Starting from the first line below, count the lines carrying the string "Sogou" and answer with the count by itself.
::: Supplied records :::
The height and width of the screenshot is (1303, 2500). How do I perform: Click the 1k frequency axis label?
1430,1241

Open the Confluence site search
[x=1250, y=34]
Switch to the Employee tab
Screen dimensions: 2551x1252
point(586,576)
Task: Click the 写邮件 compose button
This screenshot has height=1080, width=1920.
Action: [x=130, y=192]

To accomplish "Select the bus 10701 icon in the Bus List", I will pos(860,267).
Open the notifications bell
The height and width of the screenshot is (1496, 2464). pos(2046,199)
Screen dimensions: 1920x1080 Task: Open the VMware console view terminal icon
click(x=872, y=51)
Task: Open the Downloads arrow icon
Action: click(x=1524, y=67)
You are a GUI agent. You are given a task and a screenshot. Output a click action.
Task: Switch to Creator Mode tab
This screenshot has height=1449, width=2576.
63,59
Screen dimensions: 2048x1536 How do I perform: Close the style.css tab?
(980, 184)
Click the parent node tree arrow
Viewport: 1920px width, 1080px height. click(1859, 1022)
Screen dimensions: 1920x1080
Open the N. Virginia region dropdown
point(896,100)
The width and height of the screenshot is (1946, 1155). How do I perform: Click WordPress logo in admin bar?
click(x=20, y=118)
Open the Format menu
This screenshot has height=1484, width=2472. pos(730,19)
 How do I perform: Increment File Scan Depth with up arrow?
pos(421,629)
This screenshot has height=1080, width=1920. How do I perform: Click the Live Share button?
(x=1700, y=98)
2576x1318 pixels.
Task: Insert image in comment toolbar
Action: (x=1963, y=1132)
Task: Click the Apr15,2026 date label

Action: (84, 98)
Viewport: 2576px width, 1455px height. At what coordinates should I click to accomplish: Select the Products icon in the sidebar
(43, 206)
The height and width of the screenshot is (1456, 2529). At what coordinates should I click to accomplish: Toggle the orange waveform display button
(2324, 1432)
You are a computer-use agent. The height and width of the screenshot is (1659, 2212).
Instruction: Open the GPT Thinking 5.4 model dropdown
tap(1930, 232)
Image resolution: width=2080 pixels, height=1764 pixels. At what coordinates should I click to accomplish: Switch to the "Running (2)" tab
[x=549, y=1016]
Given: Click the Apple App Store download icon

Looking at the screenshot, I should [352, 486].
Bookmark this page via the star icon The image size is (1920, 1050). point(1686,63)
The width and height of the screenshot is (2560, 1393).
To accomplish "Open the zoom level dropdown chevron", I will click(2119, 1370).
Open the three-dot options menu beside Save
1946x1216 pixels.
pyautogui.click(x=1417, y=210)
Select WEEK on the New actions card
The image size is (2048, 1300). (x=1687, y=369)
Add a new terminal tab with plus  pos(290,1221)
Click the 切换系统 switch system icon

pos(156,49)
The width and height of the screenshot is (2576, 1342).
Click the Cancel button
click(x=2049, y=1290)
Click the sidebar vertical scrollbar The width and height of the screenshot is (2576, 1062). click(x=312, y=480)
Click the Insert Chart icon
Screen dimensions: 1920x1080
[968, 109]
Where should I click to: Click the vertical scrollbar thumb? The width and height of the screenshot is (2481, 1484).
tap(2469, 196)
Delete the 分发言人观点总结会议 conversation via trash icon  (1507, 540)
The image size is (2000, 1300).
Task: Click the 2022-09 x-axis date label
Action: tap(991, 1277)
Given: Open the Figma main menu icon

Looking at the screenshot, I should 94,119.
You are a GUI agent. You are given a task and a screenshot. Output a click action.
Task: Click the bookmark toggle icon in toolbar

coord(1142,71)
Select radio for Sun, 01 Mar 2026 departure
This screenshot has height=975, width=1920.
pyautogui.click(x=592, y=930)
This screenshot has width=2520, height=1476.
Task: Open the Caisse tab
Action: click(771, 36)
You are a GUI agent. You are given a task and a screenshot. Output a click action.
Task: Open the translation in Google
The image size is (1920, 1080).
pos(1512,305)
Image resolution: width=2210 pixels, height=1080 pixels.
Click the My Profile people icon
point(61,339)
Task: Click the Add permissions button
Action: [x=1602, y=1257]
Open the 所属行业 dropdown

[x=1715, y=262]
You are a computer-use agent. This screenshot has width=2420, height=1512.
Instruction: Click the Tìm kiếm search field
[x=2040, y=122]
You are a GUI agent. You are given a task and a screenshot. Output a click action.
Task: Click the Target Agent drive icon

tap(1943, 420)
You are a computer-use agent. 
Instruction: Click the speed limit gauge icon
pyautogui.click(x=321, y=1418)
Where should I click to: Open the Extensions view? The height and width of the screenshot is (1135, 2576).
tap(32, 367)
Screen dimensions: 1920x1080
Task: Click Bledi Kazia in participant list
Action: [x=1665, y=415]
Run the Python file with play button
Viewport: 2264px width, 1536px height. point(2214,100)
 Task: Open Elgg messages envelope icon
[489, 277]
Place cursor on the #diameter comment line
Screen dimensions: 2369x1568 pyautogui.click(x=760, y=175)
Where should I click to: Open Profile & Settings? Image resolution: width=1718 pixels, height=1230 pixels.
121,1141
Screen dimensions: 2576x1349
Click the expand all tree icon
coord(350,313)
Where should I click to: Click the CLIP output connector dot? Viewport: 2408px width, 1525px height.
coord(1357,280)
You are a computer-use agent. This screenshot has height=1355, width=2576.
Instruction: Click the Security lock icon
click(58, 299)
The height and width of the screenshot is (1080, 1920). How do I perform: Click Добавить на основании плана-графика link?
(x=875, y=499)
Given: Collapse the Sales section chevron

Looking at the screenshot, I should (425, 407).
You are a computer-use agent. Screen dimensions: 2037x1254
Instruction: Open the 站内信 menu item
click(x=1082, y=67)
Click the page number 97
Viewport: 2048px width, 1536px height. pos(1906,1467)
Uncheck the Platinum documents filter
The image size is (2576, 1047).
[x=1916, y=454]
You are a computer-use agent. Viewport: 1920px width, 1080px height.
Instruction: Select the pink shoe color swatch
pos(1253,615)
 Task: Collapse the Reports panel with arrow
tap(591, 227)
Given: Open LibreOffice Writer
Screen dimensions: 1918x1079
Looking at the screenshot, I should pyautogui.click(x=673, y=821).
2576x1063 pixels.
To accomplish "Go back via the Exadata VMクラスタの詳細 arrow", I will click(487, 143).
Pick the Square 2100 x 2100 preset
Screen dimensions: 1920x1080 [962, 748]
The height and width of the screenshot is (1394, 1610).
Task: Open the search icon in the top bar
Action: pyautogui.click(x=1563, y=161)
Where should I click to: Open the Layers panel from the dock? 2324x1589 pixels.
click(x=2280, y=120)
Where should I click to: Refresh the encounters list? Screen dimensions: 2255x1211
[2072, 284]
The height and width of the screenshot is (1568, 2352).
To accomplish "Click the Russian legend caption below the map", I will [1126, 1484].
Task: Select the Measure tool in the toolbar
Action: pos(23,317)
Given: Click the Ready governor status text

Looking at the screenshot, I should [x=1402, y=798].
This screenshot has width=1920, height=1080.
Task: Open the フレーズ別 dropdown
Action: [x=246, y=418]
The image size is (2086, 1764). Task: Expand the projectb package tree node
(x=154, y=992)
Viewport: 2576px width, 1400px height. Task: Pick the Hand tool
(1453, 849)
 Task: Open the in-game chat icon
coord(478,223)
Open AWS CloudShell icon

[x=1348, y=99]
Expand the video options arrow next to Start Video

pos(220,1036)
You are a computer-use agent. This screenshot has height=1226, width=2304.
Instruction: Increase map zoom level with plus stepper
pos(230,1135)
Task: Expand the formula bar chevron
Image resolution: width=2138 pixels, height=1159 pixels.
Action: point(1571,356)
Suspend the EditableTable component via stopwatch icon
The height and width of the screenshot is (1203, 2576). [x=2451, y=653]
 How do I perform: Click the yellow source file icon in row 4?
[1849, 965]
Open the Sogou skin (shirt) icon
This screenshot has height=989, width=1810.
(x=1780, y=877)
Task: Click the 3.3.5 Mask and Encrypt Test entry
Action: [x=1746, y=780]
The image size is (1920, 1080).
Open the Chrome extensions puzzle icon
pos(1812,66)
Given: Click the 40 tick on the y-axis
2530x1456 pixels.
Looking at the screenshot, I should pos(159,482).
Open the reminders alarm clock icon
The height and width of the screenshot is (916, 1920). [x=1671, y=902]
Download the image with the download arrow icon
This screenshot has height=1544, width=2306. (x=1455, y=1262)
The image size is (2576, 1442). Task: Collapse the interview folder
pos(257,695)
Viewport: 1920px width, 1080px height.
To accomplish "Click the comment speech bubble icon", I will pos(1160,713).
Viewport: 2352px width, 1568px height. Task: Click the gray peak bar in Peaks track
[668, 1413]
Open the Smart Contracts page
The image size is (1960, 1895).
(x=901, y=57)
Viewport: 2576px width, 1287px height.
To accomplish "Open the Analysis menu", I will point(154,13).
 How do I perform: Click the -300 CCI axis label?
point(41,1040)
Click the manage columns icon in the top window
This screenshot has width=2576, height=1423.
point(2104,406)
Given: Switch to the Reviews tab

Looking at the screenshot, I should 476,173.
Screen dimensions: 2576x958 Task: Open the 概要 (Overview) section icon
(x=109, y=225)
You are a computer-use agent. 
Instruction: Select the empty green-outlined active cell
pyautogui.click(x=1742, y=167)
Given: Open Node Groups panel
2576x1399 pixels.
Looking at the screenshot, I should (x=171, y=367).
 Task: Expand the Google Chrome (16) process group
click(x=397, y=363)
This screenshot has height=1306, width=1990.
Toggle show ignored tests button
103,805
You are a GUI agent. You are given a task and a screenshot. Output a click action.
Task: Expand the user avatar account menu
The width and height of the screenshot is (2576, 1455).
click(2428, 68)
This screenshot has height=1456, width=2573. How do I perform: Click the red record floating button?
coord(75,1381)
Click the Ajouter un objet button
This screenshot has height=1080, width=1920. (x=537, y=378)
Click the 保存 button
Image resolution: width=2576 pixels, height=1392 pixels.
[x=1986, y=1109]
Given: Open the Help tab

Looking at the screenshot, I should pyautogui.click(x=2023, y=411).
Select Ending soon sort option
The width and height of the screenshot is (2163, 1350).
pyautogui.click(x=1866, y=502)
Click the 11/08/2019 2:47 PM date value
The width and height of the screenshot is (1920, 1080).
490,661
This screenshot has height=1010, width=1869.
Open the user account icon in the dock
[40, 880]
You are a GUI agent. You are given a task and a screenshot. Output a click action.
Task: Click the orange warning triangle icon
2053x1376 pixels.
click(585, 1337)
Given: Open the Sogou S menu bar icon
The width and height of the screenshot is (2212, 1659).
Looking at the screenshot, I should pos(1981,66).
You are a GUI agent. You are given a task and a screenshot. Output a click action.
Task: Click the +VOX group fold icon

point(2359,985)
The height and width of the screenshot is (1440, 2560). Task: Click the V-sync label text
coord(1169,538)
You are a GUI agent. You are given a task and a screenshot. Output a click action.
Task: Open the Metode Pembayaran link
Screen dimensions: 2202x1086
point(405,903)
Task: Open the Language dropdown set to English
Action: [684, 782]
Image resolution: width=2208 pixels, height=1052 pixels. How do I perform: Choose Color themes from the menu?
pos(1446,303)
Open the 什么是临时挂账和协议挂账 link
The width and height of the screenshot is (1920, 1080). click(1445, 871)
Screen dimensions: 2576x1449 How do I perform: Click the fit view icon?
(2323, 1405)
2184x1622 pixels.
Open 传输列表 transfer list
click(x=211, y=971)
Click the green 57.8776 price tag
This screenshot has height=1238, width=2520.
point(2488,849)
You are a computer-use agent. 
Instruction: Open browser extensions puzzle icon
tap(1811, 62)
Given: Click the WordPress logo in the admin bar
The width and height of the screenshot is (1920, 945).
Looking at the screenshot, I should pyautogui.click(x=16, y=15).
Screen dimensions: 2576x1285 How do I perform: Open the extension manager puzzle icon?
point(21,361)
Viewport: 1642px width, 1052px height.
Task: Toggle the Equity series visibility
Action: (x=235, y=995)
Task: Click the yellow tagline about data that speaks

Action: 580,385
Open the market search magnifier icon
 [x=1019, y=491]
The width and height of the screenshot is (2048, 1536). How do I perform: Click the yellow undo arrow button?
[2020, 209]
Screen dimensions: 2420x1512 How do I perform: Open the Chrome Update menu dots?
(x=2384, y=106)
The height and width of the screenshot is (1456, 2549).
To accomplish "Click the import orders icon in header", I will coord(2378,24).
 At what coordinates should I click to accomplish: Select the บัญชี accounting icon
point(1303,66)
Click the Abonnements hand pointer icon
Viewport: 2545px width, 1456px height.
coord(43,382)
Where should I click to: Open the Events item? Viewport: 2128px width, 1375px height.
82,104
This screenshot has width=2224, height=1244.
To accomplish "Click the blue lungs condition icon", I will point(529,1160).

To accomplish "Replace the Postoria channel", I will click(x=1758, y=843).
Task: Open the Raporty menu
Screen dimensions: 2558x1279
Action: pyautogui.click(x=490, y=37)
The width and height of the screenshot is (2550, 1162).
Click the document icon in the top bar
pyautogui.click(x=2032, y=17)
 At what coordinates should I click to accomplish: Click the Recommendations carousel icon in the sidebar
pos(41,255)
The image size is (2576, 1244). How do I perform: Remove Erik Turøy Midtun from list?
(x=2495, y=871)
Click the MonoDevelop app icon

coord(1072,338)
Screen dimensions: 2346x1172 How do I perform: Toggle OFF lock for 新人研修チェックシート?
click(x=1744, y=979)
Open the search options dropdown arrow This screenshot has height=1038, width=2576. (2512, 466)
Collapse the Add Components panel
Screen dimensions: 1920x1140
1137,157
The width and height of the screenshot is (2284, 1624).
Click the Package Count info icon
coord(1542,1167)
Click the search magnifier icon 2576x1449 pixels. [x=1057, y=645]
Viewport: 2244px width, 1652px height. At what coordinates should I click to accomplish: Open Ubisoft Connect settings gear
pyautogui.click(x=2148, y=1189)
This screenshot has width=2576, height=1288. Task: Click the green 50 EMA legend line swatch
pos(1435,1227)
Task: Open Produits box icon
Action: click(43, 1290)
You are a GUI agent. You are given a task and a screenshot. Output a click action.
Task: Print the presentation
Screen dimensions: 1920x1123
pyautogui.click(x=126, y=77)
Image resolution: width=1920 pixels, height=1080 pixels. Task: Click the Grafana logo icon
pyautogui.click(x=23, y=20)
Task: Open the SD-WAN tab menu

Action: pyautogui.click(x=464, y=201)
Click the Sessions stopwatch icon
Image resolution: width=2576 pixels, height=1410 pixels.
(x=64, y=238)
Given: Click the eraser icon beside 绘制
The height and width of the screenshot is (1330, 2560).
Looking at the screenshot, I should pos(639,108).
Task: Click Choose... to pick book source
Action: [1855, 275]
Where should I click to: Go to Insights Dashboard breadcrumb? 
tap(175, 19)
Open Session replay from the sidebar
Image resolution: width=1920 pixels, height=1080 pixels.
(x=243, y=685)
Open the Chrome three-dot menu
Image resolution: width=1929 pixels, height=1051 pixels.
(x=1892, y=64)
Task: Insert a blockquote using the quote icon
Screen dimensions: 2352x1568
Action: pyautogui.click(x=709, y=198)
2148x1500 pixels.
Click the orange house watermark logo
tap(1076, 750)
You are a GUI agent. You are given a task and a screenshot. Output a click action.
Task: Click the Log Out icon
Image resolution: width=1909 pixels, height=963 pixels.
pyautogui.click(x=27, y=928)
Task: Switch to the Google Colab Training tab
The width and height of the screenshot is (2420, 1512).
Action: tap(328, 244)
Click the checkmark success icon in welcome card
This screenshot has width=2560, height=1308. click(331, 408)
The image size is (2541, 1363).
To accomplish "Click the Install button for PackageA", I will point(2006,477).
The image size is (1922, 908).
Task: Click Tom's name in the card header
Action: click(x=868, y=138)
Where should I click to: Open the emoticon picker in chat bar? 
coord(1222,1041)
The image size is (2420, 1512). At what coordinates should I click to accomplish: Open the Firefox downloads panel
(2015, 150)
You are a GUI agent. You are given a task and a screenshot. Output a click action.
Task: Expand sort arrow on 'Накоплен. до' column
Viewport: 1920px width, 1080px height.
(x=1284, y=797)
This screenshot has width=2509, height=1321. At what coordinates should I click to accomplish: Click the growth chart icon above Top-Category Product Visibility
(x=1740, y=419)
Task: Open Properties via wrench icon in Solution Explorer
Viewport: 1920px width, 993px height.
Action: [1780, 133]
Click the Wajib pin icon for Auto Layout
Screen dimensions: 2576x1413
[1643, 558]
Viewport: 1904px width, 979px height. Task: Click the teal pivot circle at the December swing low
:::
● **Task response**: 2